TASK OBJECTIVE:
In the material below, the lines from the one containing "Click the 2025 Retail Sales Volume header" through the one containing "Screen dimensions: 1271x952" are to be given again exactly, ends included, and no others.

..............................

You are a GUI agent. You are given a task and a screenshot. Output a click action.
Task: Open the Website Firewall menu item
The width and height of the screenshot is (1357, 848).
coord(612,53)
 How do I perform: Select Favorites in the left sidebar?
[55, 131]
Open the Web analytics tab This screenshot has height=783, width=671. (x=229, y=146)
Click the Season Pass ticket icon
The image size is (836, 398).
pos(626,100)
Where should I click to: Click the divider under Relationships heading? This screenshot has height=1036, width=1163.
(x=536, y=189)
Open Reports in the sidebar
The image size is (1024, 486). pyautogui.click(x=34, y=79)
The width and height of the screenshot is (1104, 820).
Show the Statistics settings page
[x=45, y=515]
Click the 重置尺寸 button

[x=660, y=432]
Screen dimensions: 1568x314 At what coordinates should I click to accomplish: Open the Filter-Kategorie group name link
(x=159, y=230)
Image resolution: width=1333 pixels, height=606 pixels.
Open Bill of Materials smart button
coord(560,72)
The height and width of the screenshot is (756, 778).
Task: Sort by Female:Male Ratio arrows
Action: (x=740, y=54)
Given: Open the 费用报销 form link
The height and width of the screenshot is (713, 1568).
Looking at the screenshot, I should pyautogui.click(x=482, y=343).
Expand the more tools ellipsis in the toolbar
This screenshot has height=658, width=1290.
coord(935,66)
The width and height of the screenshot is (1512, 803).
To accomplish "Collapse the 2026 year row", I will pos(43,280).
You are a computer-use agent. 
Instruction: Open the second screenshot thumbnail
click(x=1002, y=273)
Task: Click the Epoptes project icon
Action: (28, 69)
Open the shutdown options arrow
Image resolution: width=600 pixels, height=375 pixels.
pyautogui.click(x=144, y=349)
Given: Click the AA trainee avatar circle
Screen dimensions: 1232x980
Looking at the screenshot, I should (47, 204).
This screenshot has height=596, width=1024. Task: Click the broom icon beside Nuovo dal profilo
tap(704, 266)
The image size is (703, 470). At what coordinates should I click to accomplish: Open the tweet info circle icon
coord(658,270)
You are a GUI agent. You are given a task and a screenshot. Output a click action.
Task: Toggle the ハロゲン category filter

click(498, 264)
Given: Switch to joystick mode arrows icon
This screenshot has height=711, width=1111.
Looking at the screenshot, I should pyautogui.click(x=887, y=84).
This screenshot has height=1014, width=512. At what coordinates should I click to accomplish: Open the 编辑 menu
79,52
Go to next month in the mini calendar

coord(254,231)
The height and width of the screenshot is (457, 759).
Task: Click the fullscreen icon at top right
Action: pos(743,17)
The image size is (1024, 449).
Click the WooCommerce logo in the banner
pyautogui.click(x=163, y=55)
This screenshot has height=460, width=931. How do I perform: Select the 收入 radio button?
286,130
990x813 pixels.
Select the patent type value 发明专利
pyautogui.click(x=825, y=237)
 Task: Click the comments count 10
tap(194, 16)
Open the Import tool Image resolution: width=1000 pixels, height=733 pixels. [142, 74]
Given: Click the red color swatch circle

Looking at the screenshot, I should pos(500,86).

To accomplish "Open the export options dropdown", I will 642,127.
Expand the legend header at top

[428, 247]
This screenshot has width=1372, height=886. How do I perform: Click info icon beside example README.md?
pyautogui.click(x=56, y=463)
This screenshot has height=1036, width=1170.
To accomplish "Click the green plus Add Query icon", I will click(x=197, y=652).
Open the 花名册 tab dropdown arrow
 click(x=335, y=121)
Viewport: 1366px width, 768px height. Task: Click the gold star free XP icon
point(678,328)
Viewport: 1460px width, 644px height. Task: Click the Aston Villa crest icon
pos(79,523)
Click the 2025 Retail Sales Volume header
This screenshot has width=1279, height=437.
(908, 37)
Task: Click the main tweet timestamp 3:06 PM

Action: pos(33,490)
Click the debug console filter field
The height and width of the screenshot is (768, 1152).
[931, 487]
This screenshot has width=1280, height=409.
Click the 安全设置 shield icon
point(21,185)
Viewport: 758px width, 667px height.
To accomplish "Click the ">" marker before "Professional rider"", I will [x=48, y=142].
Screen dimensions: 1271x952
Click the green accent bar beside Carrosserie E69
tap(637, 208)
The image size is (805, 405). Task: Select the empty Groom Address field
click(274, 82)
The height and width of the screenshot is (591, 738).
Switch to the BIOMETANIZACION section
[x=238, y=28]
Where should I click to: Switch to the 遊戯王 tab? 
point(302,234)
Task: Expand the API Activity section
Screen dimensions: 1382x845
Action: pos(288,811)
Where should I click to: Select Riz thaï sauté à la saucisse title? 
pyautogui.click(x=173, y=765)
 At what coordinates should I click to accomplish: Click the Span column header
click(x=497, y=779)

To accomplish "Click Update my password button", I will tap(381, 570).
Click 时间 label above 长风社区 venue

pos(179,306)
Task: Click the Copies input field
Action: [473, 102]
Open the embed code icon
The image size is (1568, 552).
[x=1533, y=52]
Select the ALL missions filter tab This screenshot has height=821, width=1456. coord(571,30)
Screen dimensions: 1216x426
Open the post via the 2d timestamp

..............................

OUTPUT:
Click the 2025 Retail Sales Volume header
This screenshot has width=1279, height=437.
(908, 37)
Task: Click the main tweet timestamp 3:06 PM

Action: pos(33,490)
Click the debug console filter field
The height and width of the screenshot is (768, 1152).
[931, 487]
This screenshot has width=1280, height=409.
Click the 安全设置 shield icon
point(21,185)
Viewport: 758px width, 667px height.
To accomplish "Click the ">" marker before "Professional rider"", I will [x=48, y=142].
Screen dimensions: 1271x952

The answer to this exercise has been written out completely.